# ELFHUNTER on sale--99 cents for a limited time!



## Archer (Apr 25, 2009)

*Only 99 cents until next Monday...Ranked in top 100 kindle, #1 in epic fantasy, sword and sorcery, and YA fantasy! Get it while it's hot...*

After a year "between publishers", the first in the Elfhunter trilogy is once again available for your favorite e-reader! This is a remastered edition with a full developmental edit (a few interesting changes), new illustrations, and cover art by Hope Hoover. Appropriate for any age reader. Previous edition was a top-ranked fantasy in UK and US (#1 in fantasy and epic fantasy in UK).

"Best villain since Darth Vader!"

"The eloquence with which C.S. Marks writes is extraordinary."

"Breathtaking. Brutal. Brilliant."

"The characters are captivating and complex; even the horses have personalities!"

"Fabulous adventure&#8230;it grips readers of all ages!"

This is the tale of Gorgon Elfhunter, a monstrous, mysterious creature who has sworn to destroy all the Elves of Alterra-until none remain. It is the story of Wood-elven heroine Gaelen Taldin, who has sworn to rid her world of the Elfhunter even as she is hunted by him. The conflict between them creates a tangled web that blurs the line between Light and Darkness, love and obsession, free will and fate. Filled with moments both tender and terrifying, thrilling yet thought-provoking, it is a timeless epic fantasy suitable for readers of all ages. Join the Company of Elves, dwarves, mortal men, and delightfully intelligent horses. Come to Alterra-the "World that Is".

IMPORTANT ANNOUNCEMENT regarding the DTB:

If you pre-ordered a hard copy of Elfhunter through Amazon, you likely have received a cancellation notice. Due to the change in publishers Elfhunter's street date for the print version has been postponed until mid 2013.

The good news: if you have an ereader or tablet the ebook version is now available for purchase here on Amazon.com (the link) and soon on other ebook reseller sites.

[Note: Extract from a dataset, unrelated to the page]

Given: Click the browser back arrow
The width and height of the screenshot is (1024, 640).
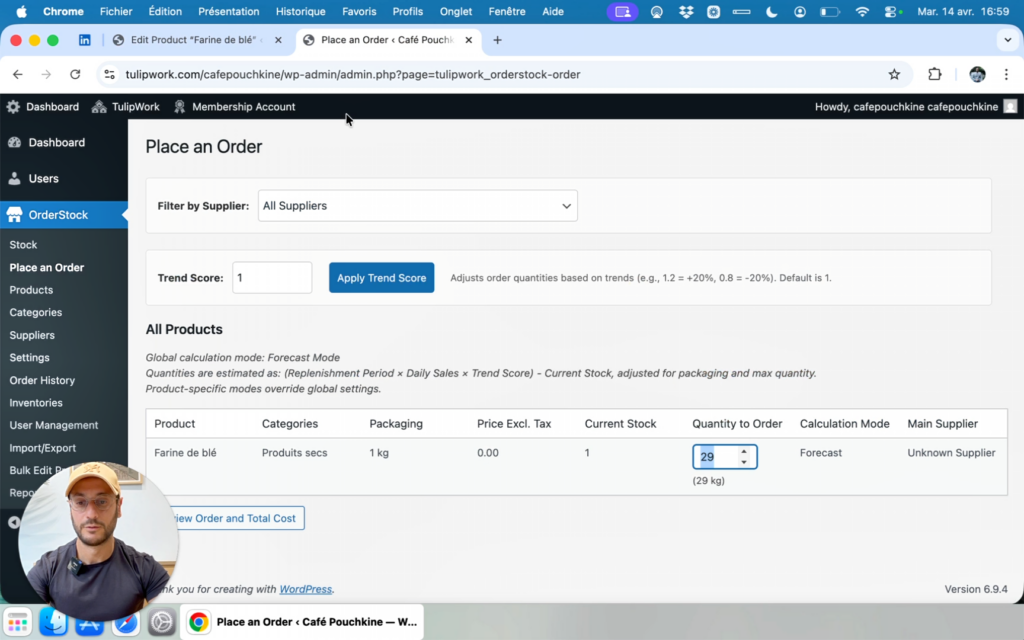Looking at the screenshot, I should tap(18, 74).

If you are still interested in purchasing a hard copy of Elfhunter, please fill out the form below. You will be notified when Elfhunter is available for purchase, and you will receive a coupon towards your purchase on Amazon.

We apologize for any inconvenience this may have caused, and we look forward to bringing Elfhunter to your bookshelf!


----------



## Ann in Arlington (Oct 27, 2008)

Archer ---------------------

Congratulations on the new edition! 

This is just a friendly reminder that KindleBoards is a Readers and Kindle Fan forum. Authors are always welcome to post anywhere but, as you browse the 'boards, please keep in mind that self-promotion, of any sort, is ONLY allowed here in the Book Bazaar.

A brief recap of our rules follows: (Note that this doesn't mean you've done anything wrong; we just want you to have a ready reference, so post this note in every thread.  )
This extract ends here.